Buddy loves his frisbee and tennis balls. The frisbee is a rubber one made by Kong, so that it is soft on his mouth. And it’s smaller, for his small-boy self. He chases it, and sometimes when he picks it up he grabs it in the middle, it folds on itself, and it looks like he has blue lips – like those wax lips of the 60s/70s. (How weird were those?) Or a blue-lipped clown. He probably thinks he’s cool having figured out to pick that frisbee up in the middle. So me thinking he looks a little ridiculous is our little secret. It’s just one more way Buddy makes me laugh.

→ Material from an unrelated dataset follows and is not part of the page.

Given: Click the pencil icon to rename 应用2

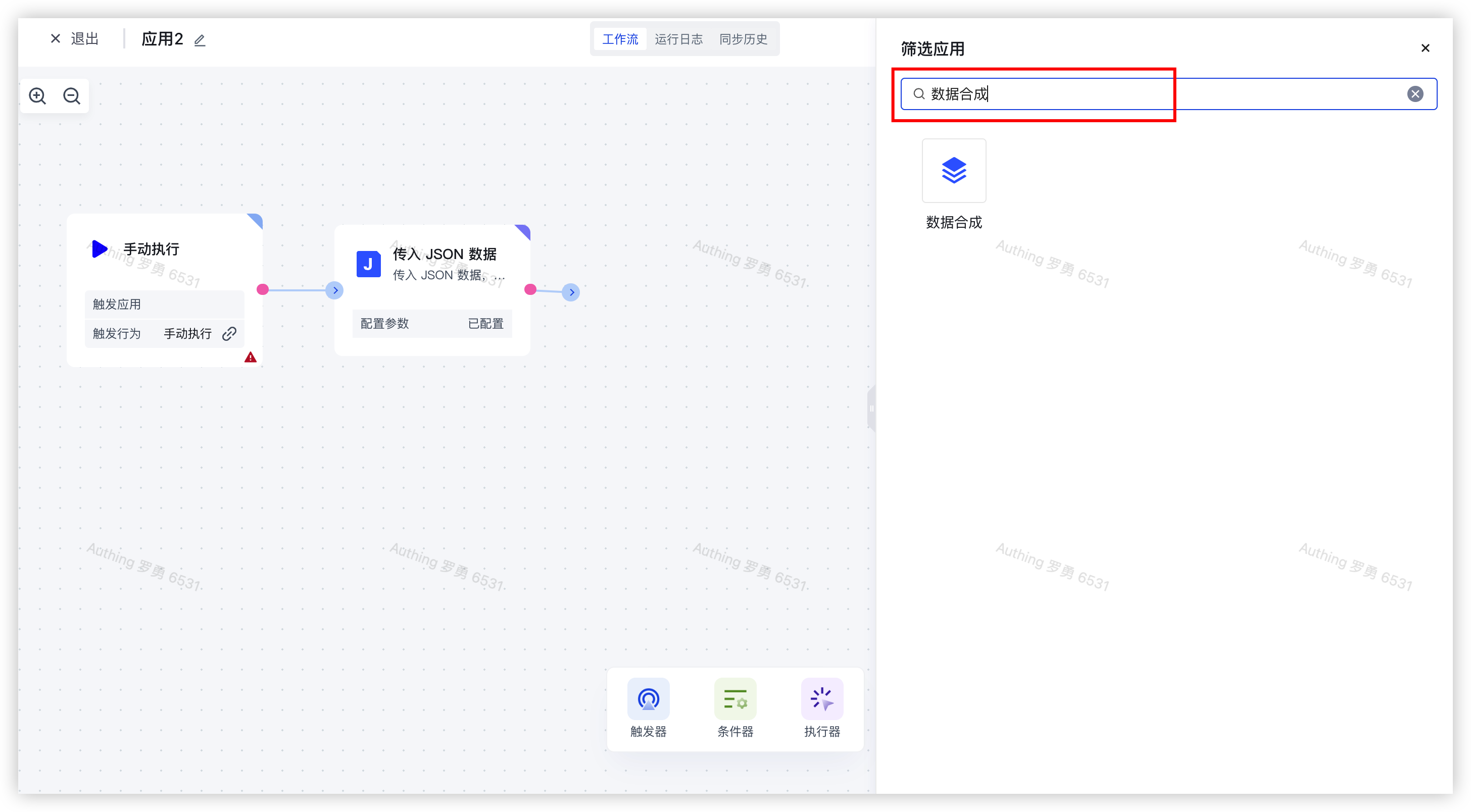Looking at the screenshot, I should tap(200, 40).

He’s good at chase, pretty good at bringing it back, and we need to work more on “drop it,” which he knows but doesn’t always want to do. He’s starting to recognize “want me to throw it for you?” and will drop it if the answer is yes. We have a conversational relationship, he and I. If I’m the one up early with him (I usually am), Andy will come down and say – and I quote, from this very morning – “lots of talking going on down here. From one person.”

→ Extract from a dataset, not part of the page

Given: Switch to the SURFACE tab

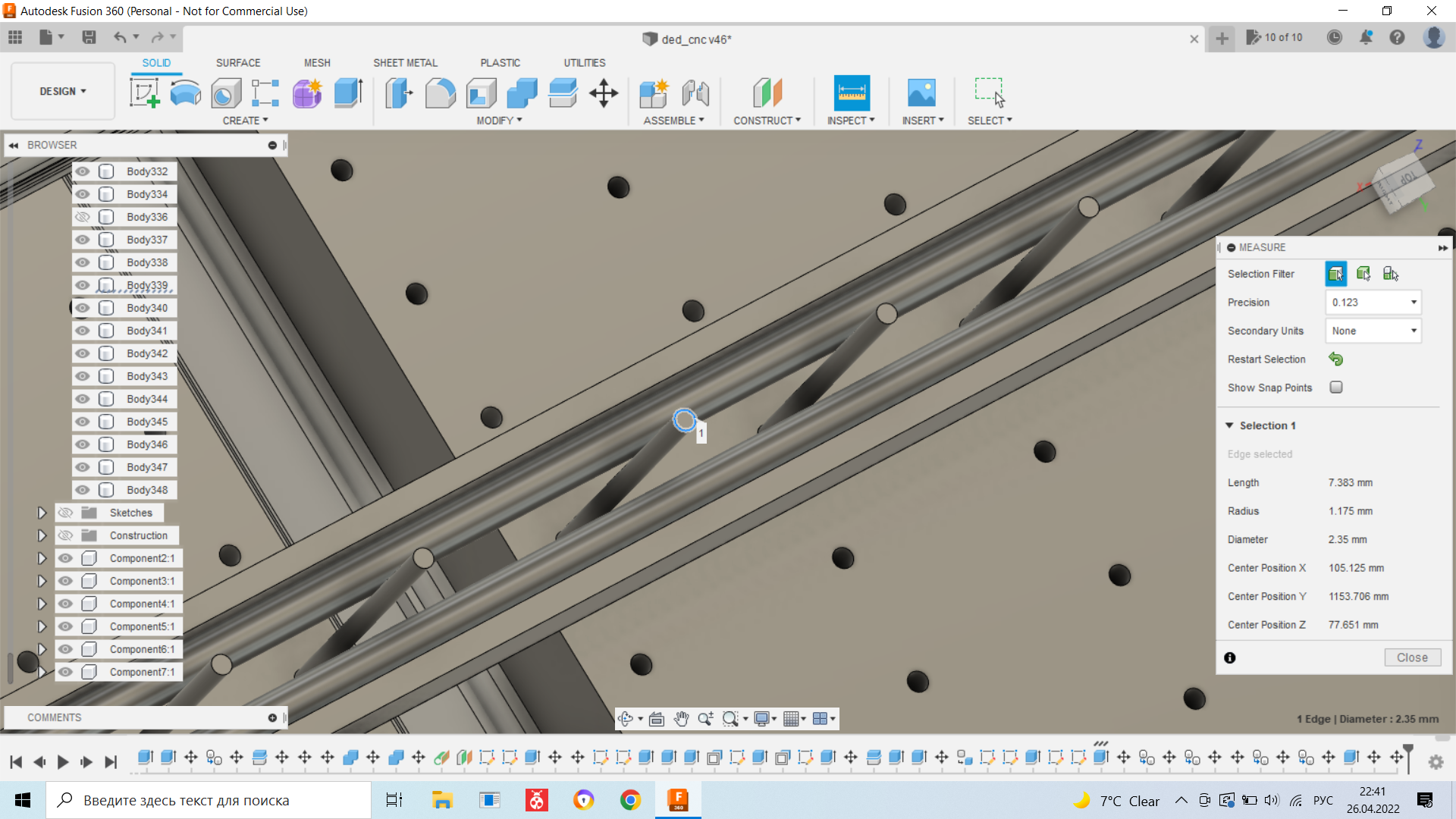Looking at the screenshot, I should (x=237, y=63).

Really catching an object is a whole other level he’s not quite ready for yet. But I’ve started the training by saying “catch” and getting him to open his mouth and taking the frisbee. It’s soft and thin and I lightly bop his mouth with it while saying catch. After a few times, he has started opening his mouth, anticipating and then grabbing the frisbee. After he started doing that fairly consistently, I tried with the ball, and he opened his mouth wider and grabbed it.
It’s not perfect yet, but it’s a start and I’ll keep repeating this level 1 before I actually start tossing it from a short distance (which might be easier with the ball, since the frisbee is floppy). Koda loved her tennis ball, both chasing and catching it. Buddy loves the chasing; the future will let me know if he loves the catching.